§ **What needs to be done**: From the records that follow, give the number of lines that include the word "computer", with no further words.

§ **Data under study**:
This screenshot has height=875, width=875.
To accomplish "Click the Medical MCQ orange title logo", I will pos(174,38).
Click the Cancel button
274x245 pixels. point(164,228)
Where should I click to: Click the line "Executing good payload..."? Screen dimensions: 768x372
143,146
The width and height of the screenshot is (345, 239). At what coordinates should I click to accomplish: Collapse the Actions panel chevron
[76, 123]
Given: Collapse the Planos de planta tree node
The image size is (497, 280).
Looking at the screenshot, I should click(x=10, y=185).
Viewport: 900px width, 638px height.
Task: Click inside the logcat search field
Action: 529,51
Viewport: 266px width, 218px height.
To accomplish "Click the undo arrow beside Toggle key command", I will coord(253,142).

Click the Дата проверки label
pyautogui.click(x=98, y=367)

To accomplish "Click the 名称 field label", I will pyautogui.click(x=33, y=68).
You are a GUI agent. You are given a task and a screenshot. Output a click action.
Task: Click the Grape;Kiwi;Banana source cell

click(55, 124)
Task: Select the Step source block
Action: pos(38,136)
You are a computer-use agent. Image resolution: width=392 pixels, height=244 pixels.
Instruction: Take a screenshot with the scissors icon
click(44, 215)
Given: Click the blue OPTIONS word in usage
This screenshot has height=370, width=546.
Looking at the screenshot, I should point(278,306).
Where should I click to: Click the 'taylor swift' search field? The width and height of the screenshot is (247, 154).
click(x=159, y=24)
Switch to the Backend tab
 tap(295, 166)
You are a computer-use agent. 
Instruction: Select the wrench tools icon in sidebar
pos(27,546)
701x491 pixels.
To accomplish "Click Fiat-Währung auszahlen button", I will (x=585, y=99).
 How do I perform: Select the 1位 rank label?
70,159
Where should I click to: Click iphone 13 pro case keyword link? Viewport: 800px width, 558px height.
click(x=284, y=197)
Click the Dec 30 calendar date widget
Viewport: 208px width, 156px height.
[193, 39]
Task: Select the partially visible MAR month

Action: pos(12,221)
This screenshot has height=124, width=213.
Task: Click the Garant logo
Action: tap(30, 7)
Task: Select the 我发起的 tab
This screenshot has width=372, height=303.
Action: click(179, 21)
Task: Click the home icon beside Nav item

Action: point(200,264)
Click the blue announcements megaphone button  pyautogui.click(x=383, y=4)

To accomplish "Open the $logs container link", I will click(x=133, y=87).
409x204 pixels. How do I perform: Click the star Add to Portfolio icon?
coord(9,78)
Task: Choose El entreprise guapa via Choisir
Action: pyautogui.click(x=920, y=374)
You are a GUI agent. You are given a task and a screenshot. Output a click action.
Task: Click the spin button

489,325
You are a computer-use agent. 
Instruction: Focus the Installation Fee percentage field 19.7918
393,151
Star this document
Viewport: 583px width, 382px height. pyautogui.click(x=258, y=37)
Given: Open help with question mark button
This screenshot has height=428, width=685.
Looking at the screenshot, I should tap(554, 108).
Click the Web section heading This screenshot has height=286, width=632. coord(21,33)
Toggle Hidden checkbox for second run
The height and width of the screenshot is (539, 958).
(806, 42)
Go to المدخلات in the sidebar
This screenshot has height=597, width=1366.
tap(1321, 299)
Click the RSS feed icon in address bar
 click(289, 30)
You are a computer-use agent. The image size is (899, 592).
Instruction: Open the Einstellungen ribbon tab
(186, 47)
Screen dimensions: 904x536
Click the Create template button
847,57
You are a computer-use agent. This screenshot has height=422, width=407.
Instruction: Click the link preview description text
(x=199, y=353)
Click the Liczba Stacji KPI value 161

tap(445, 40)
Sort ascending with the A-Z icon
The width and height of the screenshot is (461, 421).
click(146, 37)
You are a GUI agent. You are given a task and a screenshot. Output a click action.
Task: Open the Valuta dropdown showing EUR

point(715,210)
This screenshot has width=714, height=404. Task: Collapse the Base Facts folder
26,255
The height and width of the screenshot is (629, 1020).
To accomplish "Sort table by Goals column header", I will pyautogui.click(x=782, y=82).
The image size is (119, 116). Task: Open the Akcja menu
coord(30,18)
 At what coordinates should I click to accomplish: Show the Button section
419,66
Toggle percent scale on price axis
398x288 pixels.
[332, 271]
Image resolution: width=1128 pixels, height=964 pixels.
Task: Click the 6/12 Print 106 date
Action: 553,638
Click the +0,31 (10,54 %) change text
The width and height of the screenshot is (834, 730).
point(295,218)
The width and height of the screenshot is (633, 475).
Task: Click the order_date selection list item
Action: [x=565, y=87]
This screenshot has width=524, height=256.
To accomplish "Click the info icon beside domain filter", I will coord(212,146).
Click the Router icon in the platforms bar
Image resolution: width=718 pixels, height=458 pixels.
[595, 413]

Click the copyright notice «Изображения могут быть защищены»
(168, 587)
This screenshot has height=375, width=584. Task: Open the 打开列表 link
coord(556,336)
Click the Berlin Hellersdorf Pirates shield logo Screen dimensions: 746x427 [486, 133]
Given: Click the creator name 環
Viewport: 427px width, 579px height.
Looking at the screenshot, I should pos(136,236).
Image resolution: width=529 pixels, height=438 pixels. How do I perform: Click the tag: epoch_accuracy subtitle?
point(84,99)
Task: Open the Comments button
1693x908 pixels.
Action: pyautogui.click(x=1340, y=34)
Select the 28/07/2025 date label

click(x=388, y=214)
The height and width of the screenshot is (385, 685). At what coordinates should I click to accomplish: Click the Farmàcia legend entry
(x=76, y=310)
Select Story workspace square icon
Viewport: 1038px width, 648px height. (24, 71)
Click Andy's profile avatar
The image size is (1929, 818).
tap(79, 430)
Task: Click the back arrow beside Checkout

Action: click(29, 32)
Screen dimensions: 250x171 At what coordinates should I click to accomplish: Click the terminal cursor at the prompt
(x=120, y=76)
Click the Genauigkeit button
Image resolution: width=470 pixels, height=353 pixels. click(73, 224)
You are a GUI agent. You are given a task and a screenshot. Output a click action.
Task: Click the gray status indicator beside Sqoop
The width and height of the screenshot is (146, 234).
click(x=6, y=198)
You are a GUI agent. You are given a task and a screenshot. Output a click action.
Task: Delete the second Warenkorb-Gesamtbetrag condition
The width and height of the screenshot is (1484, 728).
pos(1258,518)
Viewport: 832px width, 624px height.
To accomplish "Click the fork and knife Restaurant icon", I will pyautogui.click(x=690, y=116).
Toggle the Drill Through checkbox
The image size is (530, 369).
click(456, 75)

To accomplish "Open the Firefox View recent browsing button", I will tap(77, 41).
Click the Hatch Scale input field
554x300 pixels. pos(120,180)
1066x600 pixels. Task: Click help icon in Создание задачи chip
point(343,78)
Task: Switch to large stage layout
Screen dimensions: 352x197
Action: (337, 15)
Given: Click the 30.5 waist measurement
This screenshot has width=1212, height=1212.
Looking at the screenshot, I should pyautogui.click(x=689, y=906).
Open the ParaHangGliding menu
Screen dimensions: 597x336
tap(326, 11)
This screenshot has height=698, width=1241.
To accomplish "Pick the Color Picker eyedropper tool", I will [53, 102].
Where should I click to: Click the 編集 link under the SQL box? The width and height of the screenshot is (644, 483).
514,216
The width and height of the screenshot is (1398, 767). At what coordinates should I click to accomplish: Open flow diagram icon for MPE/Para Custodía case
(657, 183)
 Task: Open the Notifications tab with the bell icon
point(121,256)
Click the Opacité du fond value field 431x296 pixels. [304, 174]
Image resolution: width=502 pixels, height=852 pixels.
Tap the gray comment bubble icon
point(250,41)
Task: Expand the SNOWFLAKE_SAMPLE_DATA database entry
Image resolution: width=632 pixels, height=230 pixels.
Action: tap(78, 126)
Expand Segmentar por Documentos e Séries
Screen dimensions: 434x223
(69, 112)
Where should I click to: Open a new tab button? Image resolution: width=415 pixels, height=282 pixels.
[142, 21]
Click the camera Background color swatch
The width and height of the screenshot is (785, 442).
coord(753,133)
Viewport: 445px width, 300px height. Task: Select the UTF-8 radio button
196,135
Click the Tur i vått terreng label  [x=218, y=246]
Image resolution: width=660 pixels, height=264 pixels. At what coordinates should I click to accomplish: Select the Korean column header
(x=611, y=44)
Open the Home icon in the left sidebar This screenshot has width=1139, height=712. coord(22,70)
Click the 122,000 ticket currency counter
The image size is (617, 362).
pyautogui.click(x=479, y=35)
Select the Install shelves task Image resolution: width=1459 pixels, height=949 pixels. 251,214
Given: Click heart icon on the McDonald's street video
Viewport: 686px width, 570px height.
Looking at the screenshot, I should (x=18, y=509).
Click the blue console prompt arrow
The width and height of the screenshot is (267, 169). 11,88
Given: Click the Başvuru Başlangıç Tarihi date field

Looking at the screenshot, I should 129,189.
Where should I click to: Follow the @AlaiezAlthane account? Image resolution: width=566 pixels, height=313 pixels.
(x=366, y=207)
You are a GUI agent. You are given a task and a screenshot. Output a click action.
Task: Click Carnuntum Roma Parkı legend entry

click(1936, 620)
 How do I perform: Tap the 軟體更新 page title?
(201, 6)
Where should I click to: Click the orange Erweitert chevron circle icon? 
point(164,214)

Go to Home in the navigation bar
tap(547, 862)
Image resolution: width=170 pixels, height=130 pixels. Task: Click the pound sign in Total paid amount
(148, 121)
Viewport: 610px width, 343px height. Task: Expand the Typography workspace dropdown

§ **Result of the exercise**: 5